Green also flouted the authorities by going public. For the past half-century Mormon-dominated Utah has adopted a "don't ask, don't tell" policy towards polygamous unions. But Green appeared on a number of national television programs with his wives, arguing that mainstream Mormons had abandoned their heritage.
Invoking the precedent of the Old Testament prophets, the fathers of the Mormon Church believed that only polygamists could enter the most exalted levels of heaven, although initially they were rather duplicitous about this aspect of their theology. But in order to assist Utah's bid for US statehood, the church disavowed polygamy in 1890, and a few years later began excommunicating people in plural marriages. Fundamentalists like Green argue that they are only returning to the founding doctrines of their faith.
As unpalatable as it may be to argue points of principle around the case of a child molester and welfare cheat, Tom Green has some claim to be thought of as a martyr to his religion. He believes he is following a path laid down by God, and can provide what he sees as scriptural authority for his beliefs. He decided to challenge a hypocritical state policy by going public.
His case, and that of the estimated 80,000 other fundamentalist Mormon polygamists living in Utah and other parts of North America, raises an important civil rights issue. Given the latitude now accorded to all kinds of private behaviours that were once thought iniquitous, and the unwillingness of most politicians and opinion leaders to celebrate the traditional nuclear family, why should polygamy involving consenting adults continue to be a crime?
American anti-polygamy groups such as Tapestry Against Polygamy, which largely comprises women who have escaped from plural marriages, argue that such marriages are often accompanied by incest, wife and child abuse, forced and underage marriage, as well as welfare and tax fraud. Perhaps this is true, but these crimes are not necessarily an inherent part of polygamy. And some of them also accompany other family forms.
The great majority of human cultures have permitted, and even encouraged polygamy, at least in the form of polygyny, where a man takes two or more wives. (Polyandry, where a woman takes several husbands, is extremely rare). After over fifty years of studying Pacific cultures, the veteran American anthropologist Douglas Oliver wrote that he had been unable to discover a single traditional society in the Pacific or Aboriginal Australia which censured polygyny. Indeed, had Tom Green been a Native American attempting to revive his polygamous heritage, it is hard to believe that he would have been prosecuted.

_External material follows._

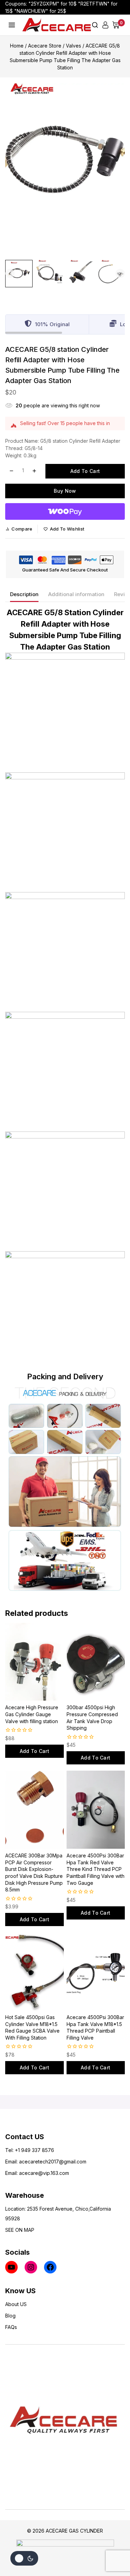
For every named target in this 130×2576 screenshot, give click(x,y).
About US (16, 2304)
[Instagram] (31, 2267)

Don't get me wrong on this. Personally, I believe that as well as providing the best environment for rearing children, the nuclear family is the structure most compatible with gender equality and liberty.
But that doesn't mean other forms of the family should be illegal -- provided, of course, that they do not involve taking child spouses, as Green did. And if adults wish to place a polygamous union on a more secure footing by entering into some kind of long-term contract which they want to call marriage, it should be no one else's business but their own.